Io
Mortal DivinizadaMitología griegaMitología griega · Sacerdotisa de Hera · Transformada en Ternera blanca
La Sacerdotisa & Zeus
Io es la hija del dios-río Ínaco de Argos. Sacerdotisa al servicio de Hera en su templo de Argos, llamó la atención de Zeus. Se inició una relación secreta. Cuando Hera, sospechosa, bajó a la Tierra para sorprender a su esposo, Zeus transformó rápidamente a Io en una magnífica ternera blanca para ocultarla. Hera, sin dejarse engañar, exigió que le entregasen la hermosa ternera como regalo. Zeus, obligado a obedecer para no despertar más sospechas, accedió.
Argos de los Cien Ojos
Hera confió la vigilancia de Io al gigante Argos Panoptes — "Argos que todo lo ve" — un guardián con cien ojos, cincuenta de los cuales permanecían siempre abiertos mientras los otros cincuenta dormían. Nadie podía acercarse a Io sin que él lo viera. Zeus, desesperado por liberar a su amada, envió a Hermes.
El dios mensajero se acercó a Argos disfrazado de pastor, se sentó a su lado y le contó una historia infinitamente larga y aburrida, acompañada del sonido hechizante de su siringa. Uno a uno, los cien ojos del gigante se cerraron. Hermes entonces le cortó la cabeza. En homenaje a su fiel guardián, Hera colocó sus cien ojos en la cola del pavo real — su animal sagrado, cuyo plumaje lleva desde entonces esos "ojos" iridiscentes.
El Periplo & la Liberación
Con su venganza insatisfecha, Hera envió un tábano para picar sin descanso a la ternera y volverla loca. Io huyó recorriendo innumerables países, enloquecida por el dolor y el insecto. En el monte Cáucaso, se encontró con Prometeo, aún encadenado a la roca por Zeus. El titán le reveló que su liberación llegaría a orillas del Nilo. Io continuó su carrera.
En su camino, cruzó el estrecho que separaba Europa de Asia — que los Antiguos llamaron desde entonces Bósforo ("vado de la vaca") en recuerdo de su paso. El mar que tomó su nombre fue bautizado mar Jónico. En Egipto, Zeus devolvió a Io su forma humana. Dio a luz a Épafo, que fue asimilado al toro sagrado Apis e Io a la diosa Isis.
En Saint Seiya
Constelación de TauroEl mito de Io está íntimamente ligado a la constelación de Tauro. La ternera blanca de Zeus, símbolo de belleza y poder bovino, está en el origen de varias asociaciones entre el toro y los dioses — una simbología que la constelación de Tauro perpetúa en el cielo.

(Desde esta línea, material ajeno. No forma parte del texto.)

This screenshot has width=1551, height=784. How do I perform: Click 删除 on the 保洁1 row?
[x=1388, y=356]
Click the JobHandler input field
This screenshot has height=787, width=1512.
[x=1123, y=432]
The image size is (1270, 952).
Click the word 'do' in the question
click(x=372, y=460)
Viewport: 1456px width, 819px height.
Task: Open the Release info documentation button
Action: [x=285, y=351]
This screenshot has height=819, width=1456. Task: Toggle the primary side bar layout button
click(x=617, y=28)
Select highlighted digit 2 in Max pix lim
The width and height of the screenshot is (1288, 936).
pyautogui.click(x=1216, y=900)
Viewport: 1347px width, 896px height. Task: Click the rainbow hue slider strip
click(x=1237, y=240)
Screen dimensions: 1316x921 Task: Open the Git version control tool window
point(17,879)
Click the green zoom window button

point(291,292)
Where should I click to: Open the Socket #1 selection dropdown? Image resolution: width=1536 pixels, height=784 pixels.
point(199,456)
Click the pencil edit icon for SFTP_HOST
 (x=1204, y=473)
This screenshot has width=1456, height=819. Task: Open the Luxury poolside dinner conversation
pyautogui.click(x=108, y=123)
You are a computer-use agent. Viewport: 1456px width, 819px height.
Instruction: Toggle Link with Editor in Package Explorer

En Saint Seiya, el Caballero de Oro de Tauro es Aldebarán — cuyo nombre es el de la estrella más brillante de la constelación. Gigante de proporciones colosales y fuerza bruta incomparable, Aldebarán encarna la potencia telúrica del toro mitológico. Su cosmos, ligado a la tierra y a la fuerza primordial, evoca al buey sagrado de los antiguos, ese animal divino del que Io fue la encarnación involuntaria.